EXTRAIT.
☆ ☆ ☆ ☆

La hiérarchie des Bonanno avait donc changé, mais je continuais tout de même la mission.

Une journal de l'assassinat de Carmine Galante

La Une d’un journal suite au meurtre de Carmine Galante.

Sonny Black

Photo d’identité judiciaire de Dominick Napolitano alias Sonny Black.

 

Avec Lefty, on passait beaucoup de temps à Miami et les environs pour prendre des vacances.
On pariait notre argent dans les hippodromes, les courses de lévriers, ou on cherchait tout simplement des coups à faire.
À l’instar de Las Vegas, Miami était un territoire ouvert pour tous les mafiosi.
N’importe quelle famille était libre d’opérer là-bas, à condition qu’elle n’empiète pas sur le territoire d’une autre.

On passait donc de bons moments là-bas avec Lefty, puis un jour le FBI m’indique qu’il souhaite monter une opération en Floride. Une mission qui consisterait à aider un agent infiltré dont le nom de code était Tony Rossi.

Rossi infiltrait en effet le milieu du jeu floridien pour entrer en contact avec la famille de Santo Trafficante Junior.
Trafficante était un gros bonnet, c’était le plus gros parrain de la mafia en Floride.
Il avait géré des casinos à La Havane avant que Castro n’arrive au pouvoir, et était notamment connu pour avoir participé à un complot de la CIA visant à assassiner l’homme d’État cubain.
Rossi avait alors réussi à mettre un pied dans la famille Trafficante, où il occupait un poste qui consistait à protéger les parties de cartes clandestines. Mais la situation n’évoluait pas assez vite. Les semaines passaient et l’objectif n’était toujours pas atteint.
Le FBI a donc eu l’idée d’ouvrir un night-club en Floride pour parvenir jusqu’à Trafficante.
Ils trouvent le lieu idéal et en louent un au nord-est de Tampa, qu’ils nomment le « King’s Court ».
Rossi est nommé propriétaire de l’établissement et la boîte est entièrement rénovée.
Ils commencent ainsi à organiser des parties de jeu d’argent pour attirer les truands locaux, mais rien de concluant.
Et c’est là qu’ils font appel à moi, et me demandent si je peux mettre la famille Bonanno dans le coup, de sorte à ce qu’elle puisse s’associer avec Trafficante en Floride. Une affaire qui serait aussi intéressante pour les Bonanno que pour nous.

☆ ☆ ☆ ☆

DONNÉES FOURNIES.
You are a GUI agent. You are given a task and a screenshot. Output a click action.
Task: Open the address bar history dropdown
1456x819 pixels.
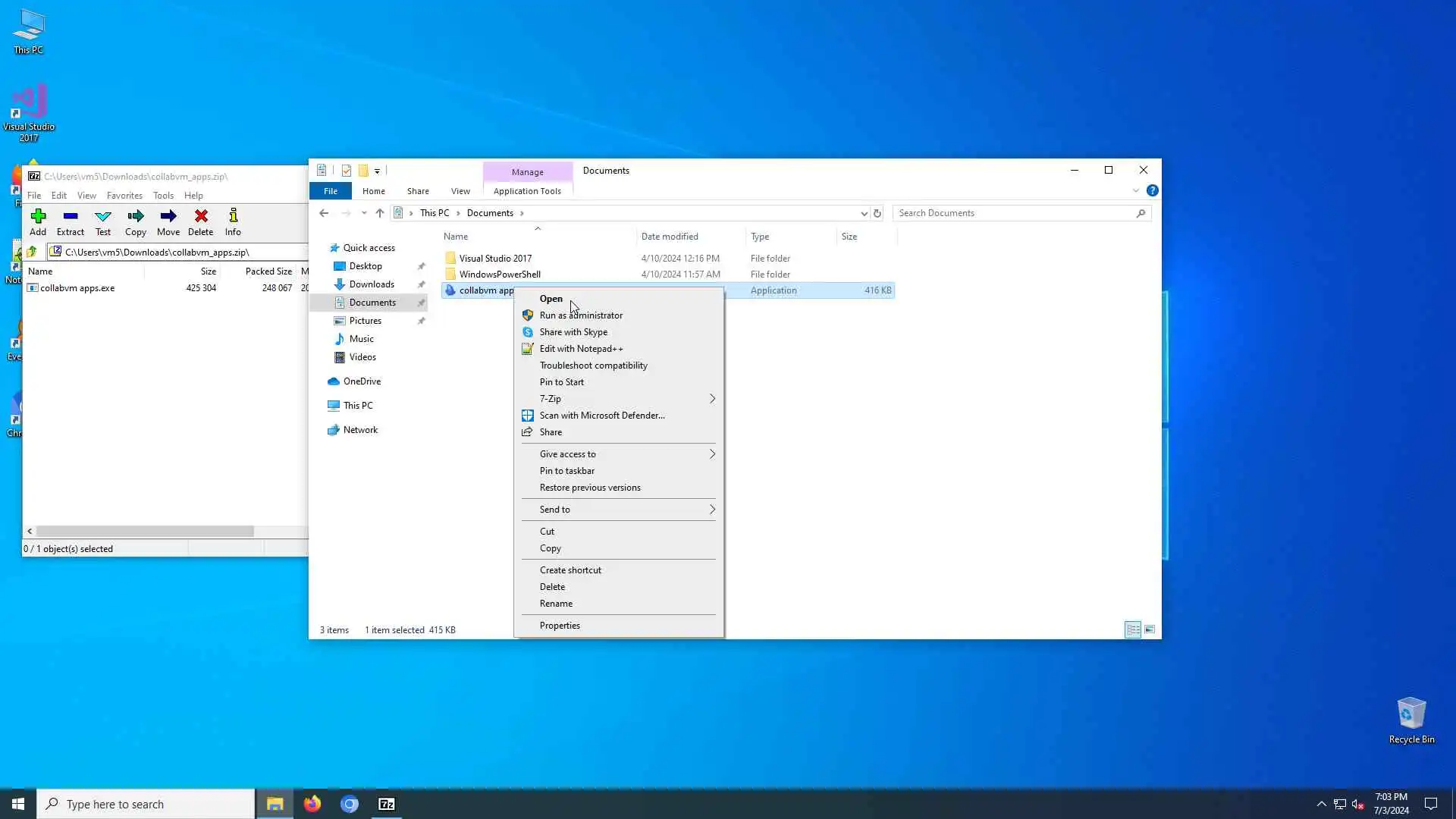coord(864,213)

☆ ☆ ☆ ☆

ÉNONCÉ 1. D'après l'extrait, quel nom le FBI donne-t-il au night-club loué au nord-est de Tampa ?
ÉNONCÉ 2. Prolongez l'extrait consacré à l'opération du FBI en Floride en reprenant le récit après sa dernière phrase.

RÉPONSE 1. Le « King’s Court ».

RÉPONSE 2.
Évidemment, j’ai accepté. Il nous restait plus qu’à préparer le terrain.

Mais coup de théâtre, le FBI m’indique soudainement que je dois mettre fin à ma mission d’infiltration.
Ils venaient en fait de découvrir ce qui avait effrayé Frank Balistrieri lors de notre opération à Milwaukee : Balistrieri avait en effet appris que Tony Conte était un agent infiltré du FBI : voilà donc la raison pour laquelle il nous avait plus donné de nouvelles…
Ca, c’était une chose, mais il y avait plus grave : si on suivait les lois de la Mafia, Balistrieri devait maintenant en informer la famille Bonanno, et si c’était le cas, bah j’étais un homme mort.
La situation était tendue, mais j’ai tout de même essayé de convaincre le Bureau de me laisser continuer la mission.
Finalement, après de longues négociations, j’ai été autorisé à poursuivre l’opération.
Une bonne nouvelle en soi, mais… je n’étais pas très serein. À tout moment, Balistrieri pouvait mettre les Bonanno au courant au sujet de Conte, ce qui mettrait fin à la mission – et… à ma vie.

 

Entre l’automne 1979 et février 1980, j’ai parlé par petites touches du « King’s Court » à Lefty.
Mon but était que les Bonanno fassent affaire avec les Trafficante, et qu’ils le fassent précisément dans le night-club de Rossi pour obtenir un maximum de preuves.
Au mois de mars, Lefty venait visiter alors pour la première fois le « King’s Court ».
Rossi et moi étions allé le chercher à l’aéroport, puis nous sommes allés manger tous les trois dans un restaurant grec.
Rossi lui parlait de son affaire en Floride et feignait de chercher des associés pour investir dans son club.
Ce qu’on voulait, Rossi et moi, c’était de montrer à Lefty qu’il s’agissait d’une affaire juteuse, et que le club pouvait rapporter beaucoup d’argent, parce qu’on savait que si Lefty mordait à l’hameçon, on pourrait aussi brancher Sonny Black dans la combine et finalement, avoir une plus grande chance d’impliquer Santo Trafficante.

Une semaine plus tard, le deal était bouclé. Lefty avait mis Sonny Black au parfum, et la famille Bonanno avait investi dans le club de Rossi, comme prévu.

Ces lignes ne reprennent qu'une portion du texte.